Labubu, o monstrinho viral, dominou 2025! Acessório assustador e icônico, a febre do Labubu explodiu nas redes sociais e na moda. Mas a bolha estourou em 2026! Luxo e extravagância: bonecas e peluças de grife invadem o mercado. Prada e Fendi apostam pesado! Descubra a nova febre que está bombando no mundo do luxo
Quem passou por semanas de moda em 2025 ou acompanhou o que rolava nas redes sociais, viu uma coisa clara: o Labubu estava em todo lugar. Pequeno, com um visual um tanto monstruoso, o personagem era visto pendurado em bolsas e mochilas, e rapidamente se tornou um ícone.
Mas, como acontece com muitos fenômenos da moda, seu sucesso não duraria para sempre.
As grandes marcas de luxo, que prestaram atenção nas tendências, ficaram incomodadas com a popularidade do Labubu. A empresa chinesa, responsável pela fabricação dos “monstrinhos”, viu suas ações quadruplicarem na bolsa de Hong Kong em 2024, e em 2025, a empresa chegou a um faturamento impressionante.
No entanto, a bolha estourou no começo de 2026, com a queda dos ativos da companhia e uma desaceleração nas vendas.

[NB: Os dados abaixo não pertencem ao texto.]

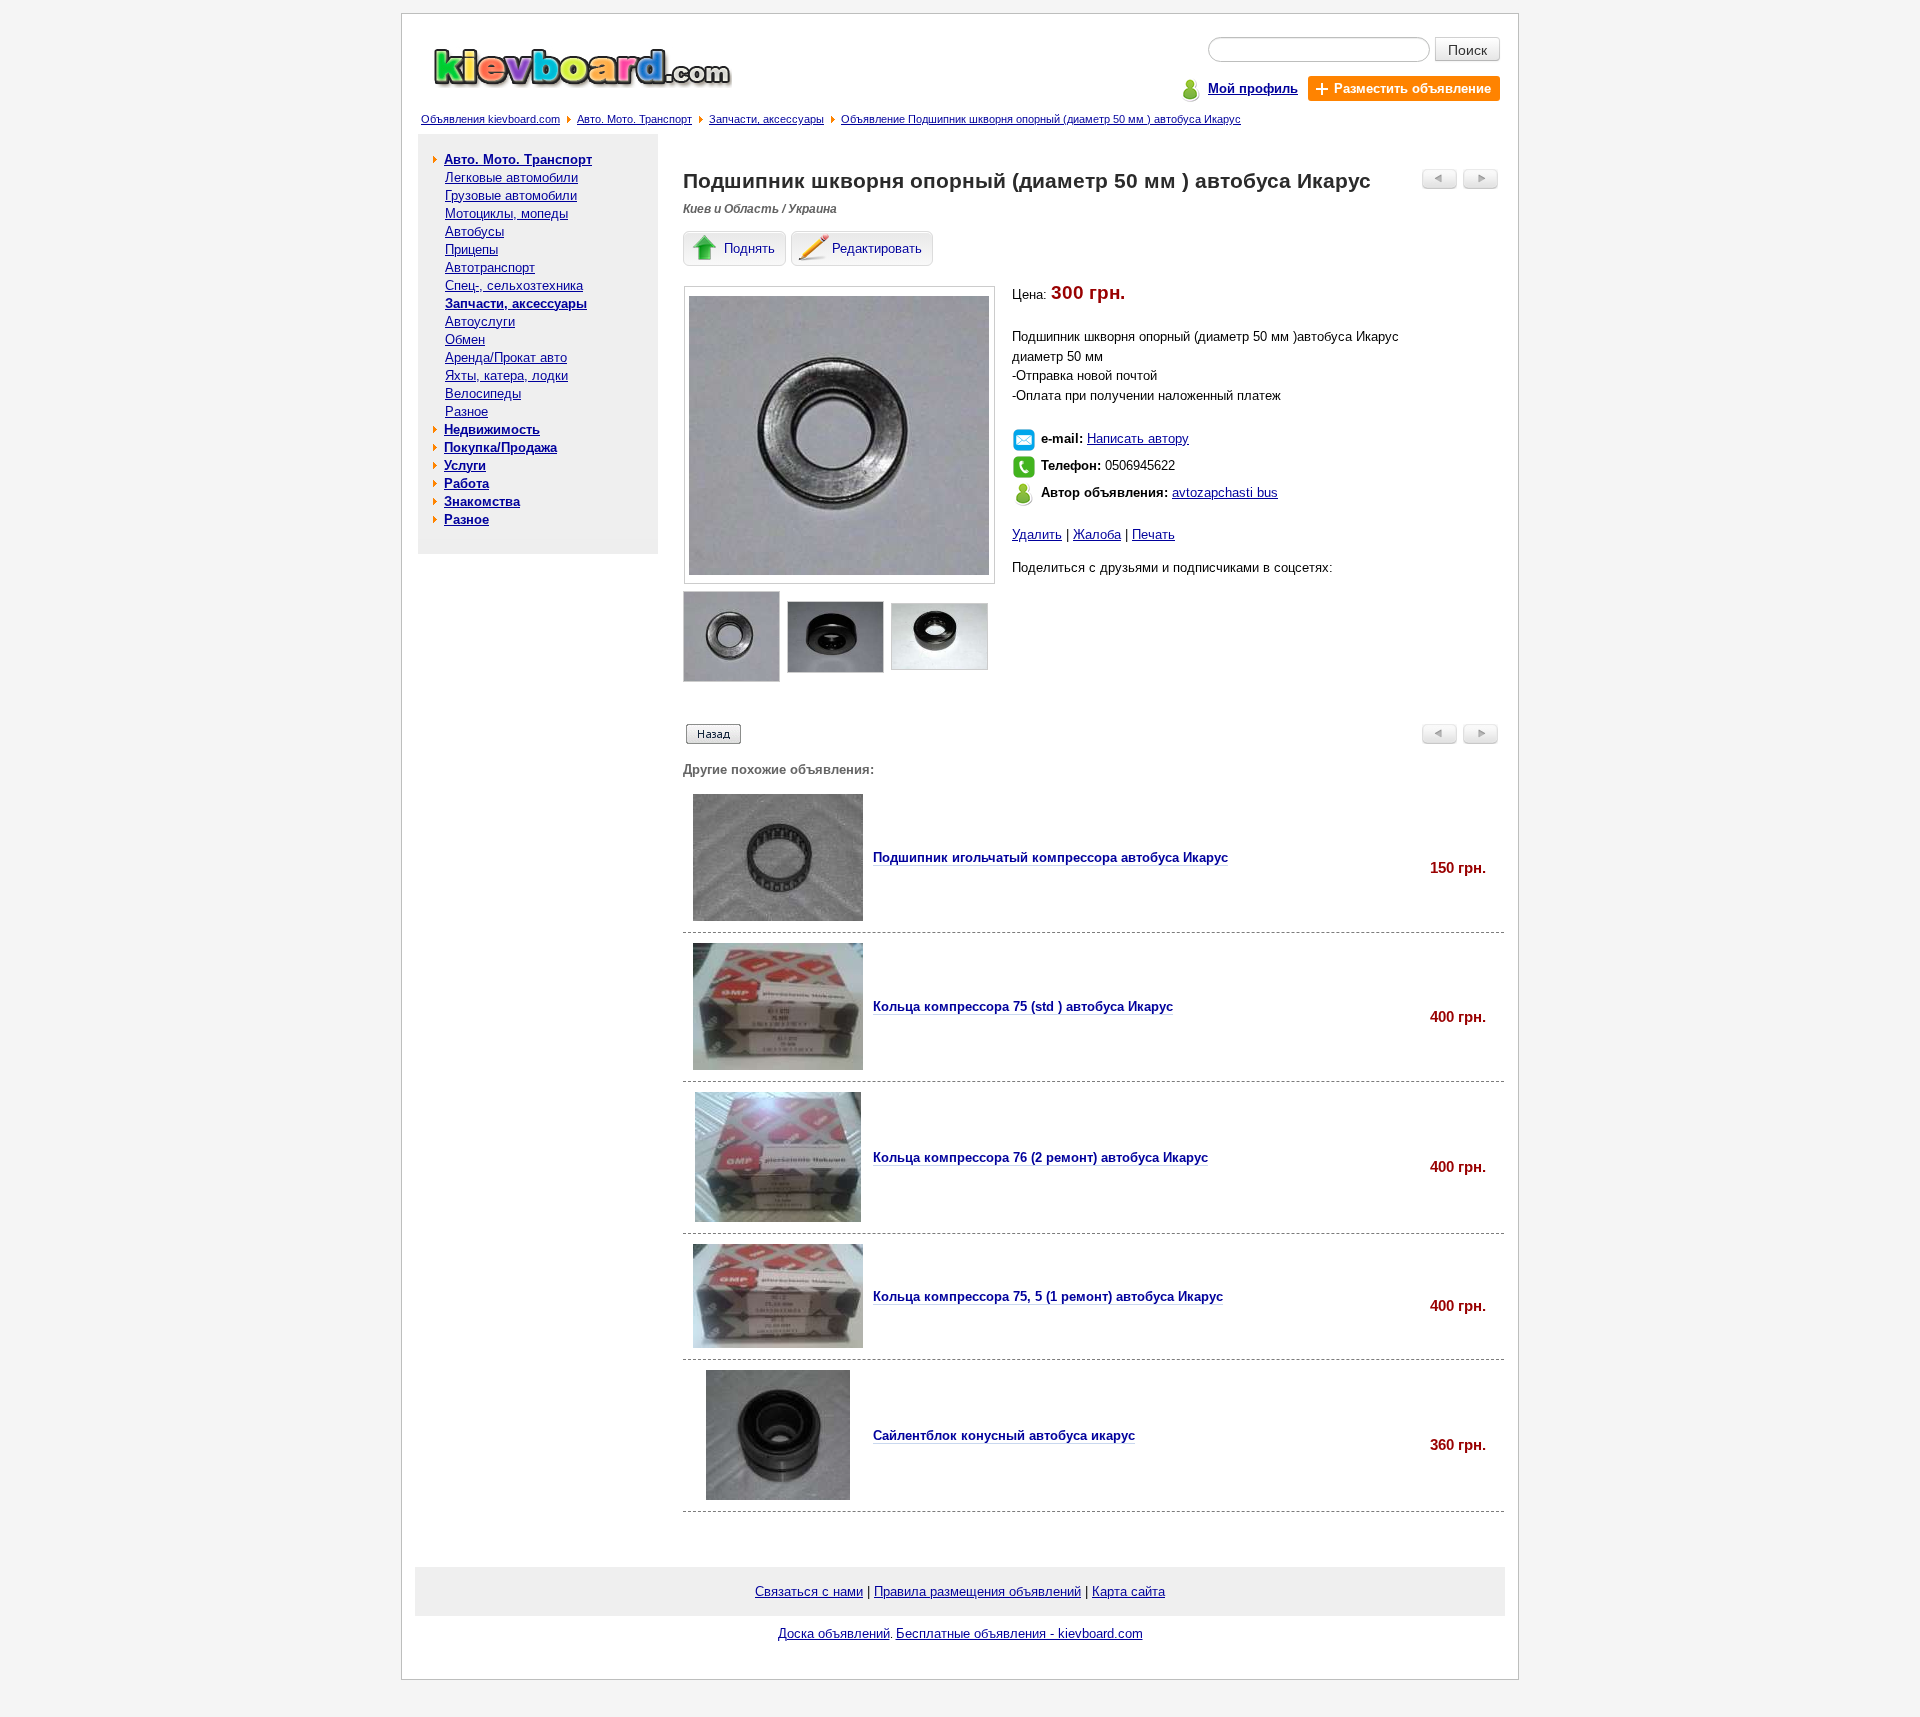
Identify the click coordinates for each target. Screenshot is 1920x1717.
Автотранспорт (490, 267)
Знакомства (482, 501)
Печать (1153, 534)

Apesar disso, o “império” da marca ainda está de pé, com uma base sólida.
Em um mundo onde as tendências mudam rapidamente, o espaço deixado pelo acessório viral do Labubu já está sendo ocupado por novas apostas. Marcas de luxo estão investindo em um novo tipo de febre: bonecas e bichinhos de pelúcia. O consumo de acessórios infantis despertou uma resposta no mercado, um movimento que contrasta com o minimalismo que dominava as passarelas e redes sociais nos últimos anos.
Em vez das maquiagens simples e dos penteados justos, as novas tendências incluem estampas ousadas, acessórios grandes e chamativos, e tecidos pesados. E, claro, pelúcias penduradas nos looks, para completar o visual. Apesar da queda dos Labubus, a procura por “penduricalhos” para um estilo maximalista continua alta, e o mercado de luxo está de olho.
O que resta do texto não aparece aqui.